Thursday, September 27, 2012
The title says it all really - I need to apologise to all of you! I have neglected you terribly. I haven't kept up with my friend feed, I haven't visited your pages and I haven't sent you any goodies, BUT I have thought of you often and wondered how your journeys are going. Please forgive me and be patient with me while I catch up, as I intend to do!
Somehow I lost momentum in logging on and being the good sparker that I was, I broke my exercise streak and I made some poor choices about food and exercise but I didn't derail completely - I made lots of good choices too - it seems that my hard work to change my habits over the last 12 months is beginning to pay off!

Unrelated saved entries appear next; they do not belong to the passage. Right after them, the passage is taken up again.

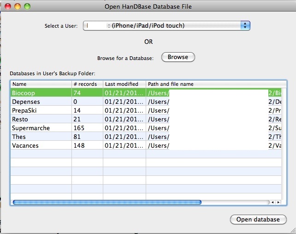296x234 pixels.
Task: Click the red close window button
Action: point(8,7)
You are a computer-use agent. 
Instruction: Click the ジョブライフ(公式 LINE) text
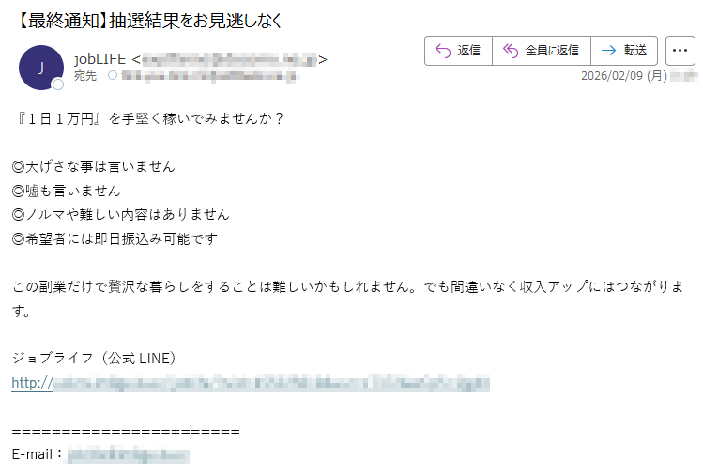tap(94, 358)
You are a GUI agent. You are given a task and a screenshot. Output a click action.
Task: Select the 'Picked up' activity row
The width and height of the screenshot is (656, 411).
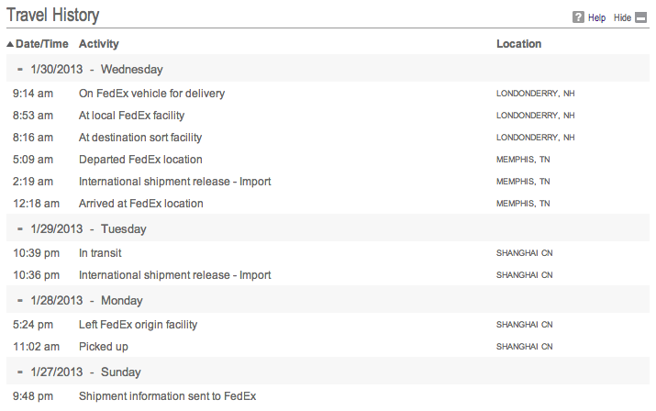pos(104,347)
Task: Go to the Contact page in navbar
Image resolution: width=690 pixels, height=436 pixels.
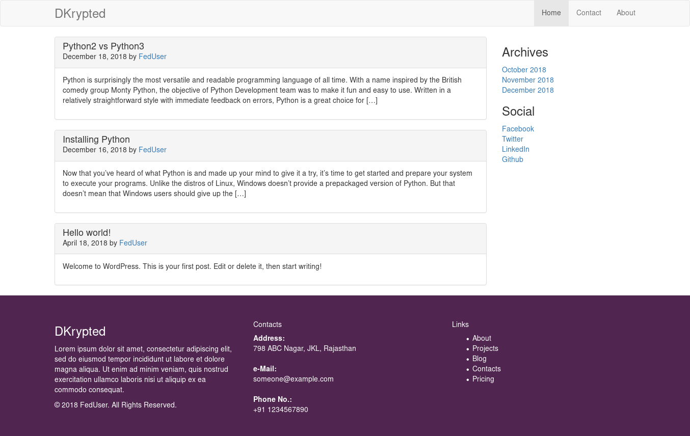Action: point(589,13)

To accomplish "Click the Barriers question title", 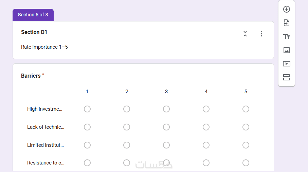I will pos(31,76).
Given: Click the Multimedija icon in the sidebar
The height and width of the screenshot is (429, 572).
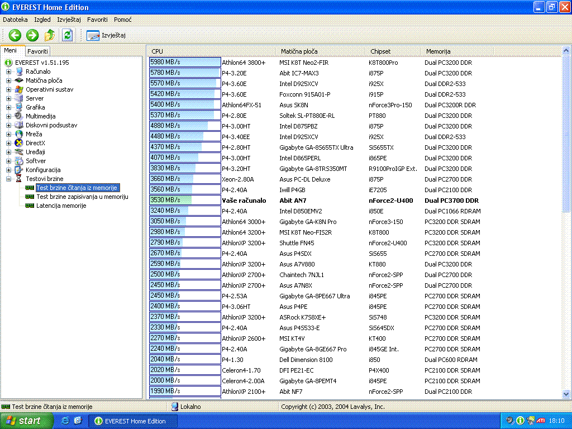Looking at the screenshot, I should (x=20, y=116).
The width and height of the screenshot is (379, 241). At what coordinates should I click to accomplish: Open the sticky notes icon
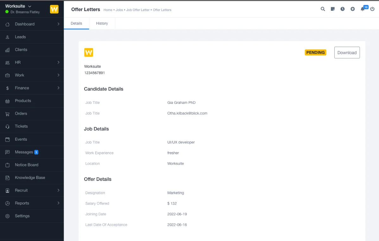point(332,9)
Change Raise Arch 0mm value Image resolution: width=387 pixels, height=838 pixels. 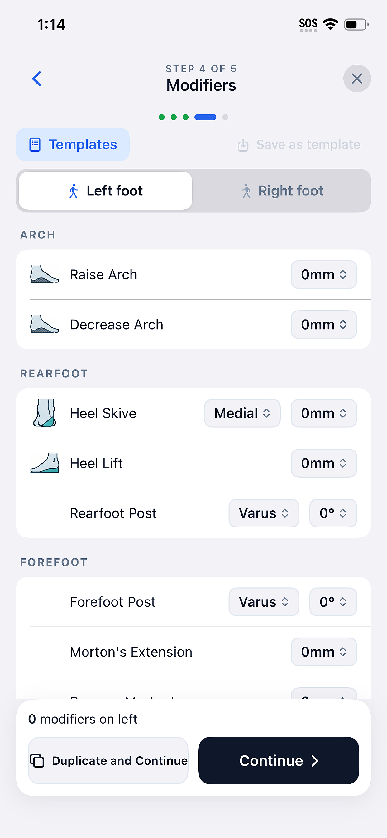[x=324, y=275]
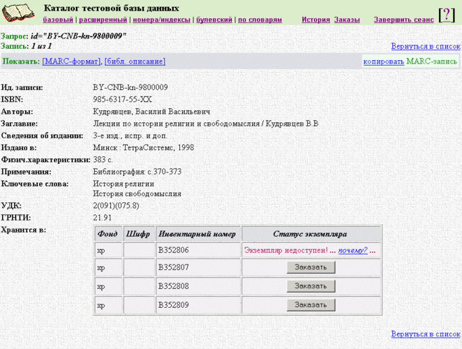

As I settle back into sparking I can feel that I've definitely moved into a new phase on my journey. I am still fully committed to my goals, ready to put in the work but somehow I'm more relaxed about it all - maybe it's just the confidence that comes with experience - I know what I need to do to get results, I know that I can do it, I know I will reach my goal and now I know that I no longer need to weigh every spinach leaf, that I can estimate fairly accurately and I can (& do) make good choices most of the time!!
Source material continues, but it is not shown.